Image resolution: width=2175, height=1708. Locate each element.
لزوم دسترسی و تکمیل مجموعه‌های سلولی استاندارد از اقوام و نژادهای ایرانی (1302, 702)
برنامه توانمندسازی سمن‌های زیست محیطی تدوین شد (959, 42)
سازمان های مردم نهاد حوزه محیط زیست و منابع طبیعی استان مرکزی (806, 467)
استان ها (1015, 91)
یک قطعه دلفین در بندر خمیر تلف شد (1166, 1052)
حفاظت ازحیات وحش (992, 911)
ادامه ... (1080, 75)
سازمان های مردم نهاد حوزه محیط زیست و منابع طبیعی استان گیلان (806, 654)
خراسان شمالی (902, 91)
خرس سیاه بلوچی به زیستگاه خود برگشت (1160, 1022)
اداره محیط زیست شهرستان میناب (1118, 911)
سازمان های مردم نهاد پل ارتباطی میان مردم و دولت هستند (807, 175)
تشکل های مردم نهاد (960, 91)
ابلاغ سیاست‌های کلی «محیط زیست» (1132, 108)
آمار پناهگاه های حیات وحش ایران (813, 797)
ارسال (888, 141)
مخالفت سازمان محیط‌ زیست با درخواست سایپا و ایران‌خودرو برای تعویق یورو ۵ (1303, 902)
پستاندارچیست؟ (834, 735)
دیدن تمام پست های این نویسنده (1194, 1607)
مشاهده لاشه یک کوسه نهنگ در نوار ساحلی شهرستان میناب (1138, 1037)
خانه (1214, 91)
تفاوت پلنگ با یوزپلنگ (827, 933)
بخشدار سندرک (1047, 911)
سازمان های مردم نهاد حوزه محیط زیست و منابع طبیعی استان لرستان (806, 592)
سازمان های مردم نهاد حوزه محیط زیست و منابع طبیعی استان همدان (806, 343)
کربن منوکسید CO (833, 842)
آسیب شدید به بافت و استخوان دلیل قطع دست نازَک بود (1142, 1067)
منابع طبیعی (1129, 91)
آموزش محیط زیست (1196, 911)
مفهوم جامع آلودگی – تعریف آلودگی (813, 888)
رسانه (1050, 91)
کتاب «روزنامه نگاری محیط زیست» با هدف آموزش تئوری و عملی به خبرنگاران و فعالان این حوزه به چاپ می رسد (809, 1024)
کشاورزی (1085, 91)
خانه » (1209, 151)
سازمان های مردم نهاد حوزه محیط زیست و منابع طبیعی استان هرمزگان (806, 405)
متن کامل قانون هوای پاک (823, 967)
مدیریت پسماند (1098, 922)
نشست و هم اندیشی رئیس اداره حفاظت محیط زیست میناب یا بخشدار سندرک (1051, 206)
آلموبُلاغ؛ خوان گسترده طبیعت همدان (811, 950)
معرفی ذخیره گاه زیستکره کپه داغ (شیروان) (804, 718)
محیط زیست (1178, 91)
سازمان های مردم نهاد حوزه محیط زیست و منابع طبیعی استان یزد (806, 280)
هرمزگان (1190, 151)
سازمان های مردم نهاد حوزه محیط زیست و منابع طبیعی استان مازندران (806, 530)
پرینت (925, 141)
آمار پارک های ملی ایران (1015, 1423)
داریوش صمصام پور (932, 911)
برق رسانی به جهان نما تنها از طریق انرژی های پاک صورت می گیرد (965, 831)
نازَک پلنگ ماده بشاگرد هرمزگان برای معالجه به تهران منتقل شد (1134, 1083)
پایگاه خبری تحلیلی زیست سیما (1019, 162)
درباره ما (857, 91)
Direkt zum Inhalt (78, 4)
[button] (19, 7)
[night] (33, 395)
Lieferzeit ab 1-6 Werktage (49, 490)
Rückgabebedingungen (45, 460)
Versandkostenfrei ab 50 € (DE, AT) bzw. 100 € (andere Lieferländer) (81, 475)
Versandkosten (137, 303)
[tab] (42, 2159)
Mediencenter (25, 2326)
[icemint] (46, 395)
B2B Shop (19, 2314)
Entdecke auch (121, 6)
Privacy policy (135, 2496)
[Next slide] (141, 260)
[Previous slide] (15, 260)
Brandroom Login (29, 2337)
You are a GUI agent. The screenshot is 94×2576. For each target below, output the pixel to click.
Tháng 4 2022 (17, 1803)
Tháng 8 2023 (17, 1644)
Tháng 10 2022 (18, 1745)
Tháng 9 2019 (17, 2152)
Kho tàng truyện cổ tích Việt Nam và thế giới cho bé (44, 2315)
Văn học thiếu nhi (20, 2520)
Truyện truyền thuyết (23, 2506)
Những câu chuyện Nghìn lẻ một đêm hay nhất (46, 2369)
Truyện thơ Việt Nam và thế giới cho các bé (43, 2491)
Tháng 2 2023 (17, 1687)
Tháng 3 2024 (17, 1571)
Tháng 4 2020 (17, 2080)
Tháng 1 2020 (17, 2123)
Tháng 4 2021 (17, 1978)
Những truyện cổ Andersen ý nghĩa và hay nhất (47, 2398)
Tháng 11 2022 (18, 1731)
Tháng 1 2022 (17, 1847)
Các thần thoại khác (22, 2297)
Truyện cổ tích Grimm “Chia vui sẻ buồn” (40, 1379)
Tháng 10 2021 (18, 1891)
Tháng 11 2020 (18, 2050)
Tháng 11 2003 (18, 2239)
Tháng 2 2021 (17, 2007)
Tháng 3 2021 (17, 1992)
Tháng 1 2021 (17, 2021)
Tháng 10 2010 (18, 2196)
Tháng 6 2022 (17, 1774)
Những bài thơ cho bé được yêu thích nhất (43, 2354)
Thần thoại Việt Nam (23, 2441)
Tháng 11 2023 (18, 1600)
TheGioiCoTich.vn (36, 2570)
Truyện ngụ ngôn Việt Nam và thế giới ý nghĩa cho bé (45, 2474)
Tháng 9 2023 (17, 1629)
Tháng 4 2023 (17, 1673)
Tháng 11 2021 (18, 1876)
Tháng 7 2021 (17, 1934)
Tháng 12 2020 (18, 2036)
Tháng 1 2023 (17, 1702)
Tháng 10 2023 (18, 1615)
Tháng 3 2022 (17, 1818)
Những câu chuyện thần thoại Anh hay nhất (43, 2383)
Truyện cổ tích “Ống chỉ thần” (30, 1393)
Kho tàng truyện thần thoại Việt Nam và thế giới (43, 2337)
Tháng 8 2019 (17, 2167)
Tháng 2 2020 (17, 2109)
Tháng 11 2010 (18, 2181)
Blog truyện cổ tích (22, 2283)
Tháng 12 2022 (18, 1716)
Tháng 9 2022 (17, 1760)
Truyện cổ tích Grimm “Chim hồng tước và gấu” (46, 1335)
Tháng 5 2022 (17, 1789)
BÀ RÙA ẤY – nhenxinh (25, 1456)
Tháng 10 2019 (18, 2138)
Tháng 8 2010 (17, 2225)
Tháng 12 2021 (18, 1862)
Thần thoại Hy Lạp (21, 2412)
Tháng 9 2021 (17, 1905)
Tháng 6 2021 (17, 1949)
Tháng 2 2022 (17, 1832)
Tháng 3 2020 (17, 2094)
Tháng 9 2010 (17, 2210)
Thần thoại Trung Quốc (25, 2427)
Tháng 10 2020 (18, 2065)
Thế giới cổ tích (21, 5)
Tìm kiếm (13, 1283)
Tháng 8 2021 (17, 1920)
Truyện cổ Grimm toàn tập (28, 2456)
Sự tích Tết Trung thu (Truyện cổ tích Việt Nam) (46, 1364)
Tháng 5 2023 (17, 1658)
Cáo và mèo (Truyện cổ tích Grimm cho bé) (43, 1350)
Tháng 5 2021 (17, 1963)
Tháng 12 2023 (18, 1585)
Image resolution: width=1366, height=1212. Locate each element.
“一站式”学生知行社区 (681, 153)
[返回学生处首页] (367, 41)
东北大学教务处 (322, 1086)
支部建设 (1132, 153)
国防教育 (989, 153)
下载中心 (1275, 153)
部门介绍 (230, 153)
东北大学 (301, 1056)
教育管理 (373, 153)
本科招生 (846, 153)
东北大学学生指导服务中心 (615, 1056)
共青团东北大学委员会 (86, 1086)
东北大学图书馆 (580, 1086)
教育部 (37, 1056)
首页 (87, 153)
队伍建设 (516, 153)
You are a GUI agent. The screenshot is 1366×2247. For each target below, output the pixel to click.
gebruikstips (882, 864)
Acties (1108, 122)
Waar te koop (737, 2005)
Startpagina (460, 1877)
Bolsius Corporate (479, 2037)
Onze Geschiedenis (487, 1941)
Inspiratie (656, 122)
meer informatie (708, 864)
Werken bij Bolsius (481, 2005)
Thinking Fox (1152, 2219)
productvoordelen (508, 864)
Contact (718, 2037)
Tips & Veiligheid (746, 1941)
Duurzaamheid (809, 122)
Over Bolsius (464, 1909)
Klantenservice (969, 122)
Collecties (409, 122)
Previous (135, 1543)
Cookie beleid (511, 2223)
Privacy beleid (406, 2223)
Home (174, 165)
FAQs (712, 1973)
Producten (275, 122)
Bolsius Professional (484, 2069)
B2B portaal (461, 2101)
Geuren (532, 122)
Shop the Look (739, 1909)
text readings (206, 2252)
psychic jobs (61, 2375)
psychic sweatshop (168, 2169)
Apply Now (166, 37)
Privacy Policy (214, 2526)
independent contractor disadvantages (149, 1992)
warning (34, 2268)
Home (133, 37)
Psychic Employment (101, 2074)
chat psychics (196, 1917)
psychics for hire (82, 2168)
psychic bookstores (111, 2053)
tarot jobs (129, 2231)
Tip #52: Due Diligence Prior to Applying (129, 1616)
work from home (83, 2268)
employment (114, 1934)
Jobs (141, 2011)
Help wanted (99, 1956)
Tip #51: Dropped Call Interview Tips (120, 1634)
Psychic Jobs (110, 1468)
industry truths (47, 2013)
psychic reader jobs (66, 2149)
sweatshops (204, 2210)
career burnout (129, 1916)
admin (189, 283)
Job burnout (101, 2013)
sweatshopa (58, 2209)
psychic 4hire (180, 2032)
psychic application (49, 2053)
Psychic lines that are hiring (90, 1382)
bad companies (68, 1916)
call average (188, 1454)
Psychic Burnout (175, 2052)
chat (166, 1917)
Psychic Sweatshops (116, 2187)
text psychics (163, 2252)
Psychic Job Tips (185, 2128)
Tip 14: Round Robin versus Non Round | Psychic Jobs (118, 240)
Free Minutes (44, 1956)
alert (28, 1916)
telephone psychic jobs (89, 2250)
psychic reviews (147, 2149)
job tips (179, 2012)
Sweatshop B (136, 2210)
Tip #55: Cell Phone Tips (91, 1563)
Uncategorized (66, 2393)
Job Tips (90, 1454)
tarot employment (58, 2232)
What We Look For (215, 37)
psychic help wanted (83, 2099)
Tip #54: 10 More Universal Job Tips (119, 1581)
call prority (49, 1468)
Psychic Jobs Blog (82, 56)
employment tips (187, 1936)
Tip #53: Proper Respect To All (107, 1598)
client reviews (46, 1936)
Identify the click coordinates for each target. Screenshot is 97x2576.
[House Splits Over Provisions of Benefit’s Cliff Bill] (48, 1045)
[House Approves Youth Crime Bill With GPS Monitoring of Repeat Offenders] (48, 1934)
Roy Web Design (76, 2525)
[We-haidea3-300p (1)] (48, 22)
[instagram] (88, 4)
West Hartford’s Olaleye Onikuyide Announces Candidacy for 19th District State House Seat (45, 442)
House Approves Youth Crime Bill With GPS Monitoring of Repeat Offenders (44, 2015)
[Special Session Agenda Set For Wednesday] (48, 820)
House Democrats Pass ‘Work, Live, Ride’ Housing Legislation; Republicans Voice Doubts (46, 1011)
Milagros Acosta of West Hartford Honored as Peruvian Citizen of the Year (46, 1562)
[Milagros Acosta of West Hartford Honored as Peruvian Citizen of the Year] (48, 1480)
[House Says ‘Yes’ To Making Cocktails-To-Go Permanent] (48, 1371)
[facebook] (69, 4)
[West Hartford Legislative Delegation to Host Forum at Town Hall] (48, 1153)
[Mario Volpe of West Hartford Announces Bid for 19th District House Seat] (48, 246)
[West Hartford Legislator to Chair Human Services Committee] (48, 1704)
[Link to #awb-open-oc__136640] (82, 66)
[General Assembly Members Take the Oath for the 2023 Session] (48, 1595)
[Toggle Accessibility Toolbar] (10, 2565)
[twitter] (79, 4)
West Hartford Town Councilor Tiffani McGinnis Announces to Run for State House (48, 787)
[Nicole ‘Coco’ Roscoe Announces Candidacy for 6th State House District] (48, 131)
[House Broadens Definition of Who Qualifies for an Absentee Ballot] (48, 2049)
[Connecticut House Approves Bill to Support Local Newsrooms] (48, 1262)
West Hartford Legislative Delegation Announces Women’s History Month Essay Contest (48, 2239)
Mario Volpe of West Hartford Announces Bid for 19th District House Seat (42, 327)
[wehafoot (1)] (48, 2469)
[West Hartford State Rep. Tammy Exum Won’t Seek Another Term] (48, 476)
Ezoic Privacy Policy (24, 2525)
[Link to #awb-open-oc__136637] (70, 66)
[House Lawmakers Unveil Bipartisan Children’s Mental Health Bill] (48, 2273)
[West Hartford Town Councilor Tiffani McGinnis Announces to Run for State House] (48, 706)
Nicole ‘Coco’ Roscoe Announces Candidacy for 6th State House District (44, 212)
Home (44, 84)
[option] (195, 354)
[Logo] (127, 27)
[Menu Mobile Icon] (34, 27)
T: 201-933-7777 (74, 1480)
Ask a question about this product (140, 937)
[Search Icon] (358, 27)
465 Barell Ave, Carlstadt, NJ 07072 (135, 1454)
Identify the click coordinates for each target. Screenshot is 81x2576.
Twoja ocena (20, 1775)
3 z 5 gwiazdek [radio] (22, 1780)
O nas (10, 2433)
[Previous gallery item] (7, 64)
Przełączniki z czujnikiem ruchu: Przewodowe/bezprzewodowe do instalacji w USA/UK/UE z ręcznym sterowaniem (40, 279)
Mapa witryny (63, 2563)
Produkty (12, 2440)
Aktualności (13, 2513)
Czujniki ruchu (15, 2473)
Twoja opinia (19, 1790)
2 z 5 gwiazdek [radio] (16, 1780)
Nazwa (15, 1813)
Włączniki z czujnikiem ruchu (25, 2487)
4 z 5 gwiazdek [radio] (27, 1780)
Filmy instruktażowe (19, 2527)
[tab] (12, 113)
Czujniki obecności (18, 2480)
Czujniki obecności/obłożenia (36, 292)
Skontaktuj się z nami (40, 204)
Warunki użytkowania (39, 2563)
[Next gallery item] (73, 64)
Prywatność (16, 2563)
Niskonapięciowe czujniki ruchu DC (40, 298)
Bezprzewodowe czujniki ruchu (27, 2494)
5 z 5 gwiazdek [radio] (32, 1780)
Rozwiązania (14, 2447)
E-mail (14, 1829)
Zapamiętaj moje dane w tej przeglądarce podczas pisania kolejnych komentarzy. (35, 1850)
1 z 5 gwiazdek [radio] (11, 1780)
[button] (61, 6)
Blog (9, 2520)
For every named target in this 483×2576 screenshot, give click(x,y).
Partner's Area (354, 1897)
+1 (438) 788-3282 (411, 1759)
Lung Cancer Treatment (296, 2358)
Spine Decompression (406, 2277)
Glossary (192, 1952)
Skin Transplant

----

» Exercise objective:
Taking the records above, retype every line from the one with "Tháng 3 2020 (17, 2094)" down to the one with "Sự tích Tết", exactly and with nothing else.

» Solution to the problem:
Tháng 3 2020 (17, 2094)
Tháng 9 2010 (17, 2210)
Thần thoại Trung Quốc (25, 2427)
Tháng 10 2020 (18, 2065)
Thế giới cổ tích (21, 5)
Tìm kiếm (13, 1283)
Tháng 8 2021 (17, 1920)
Truyện cổ Grimm toàn tập (28, 2456)
Sự tích Tết Trung thu (Truyện cổ tích Việt Nam) (46, 1364)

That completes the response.